(ABOUT THIS EXERCISE)
Repeat the entries that appear below, exactly as they are given.

(DATASET CONTENT)
□ □ □ □ □

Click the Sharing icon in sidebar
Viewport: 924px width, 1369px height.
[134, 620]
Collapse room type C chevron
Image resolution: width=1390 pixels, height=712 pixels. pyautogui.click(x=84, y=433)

□ □ □ □ □

(SOLVED EXERCISE)
Click the Sharing icon in sidebar
Viewport: 924px width, 1369px height.
[134, 620]
Collapse room type C chevron
Image resolution: width=1390 pixels, height=712 pixels. pyautogui.click(x=84, y=433)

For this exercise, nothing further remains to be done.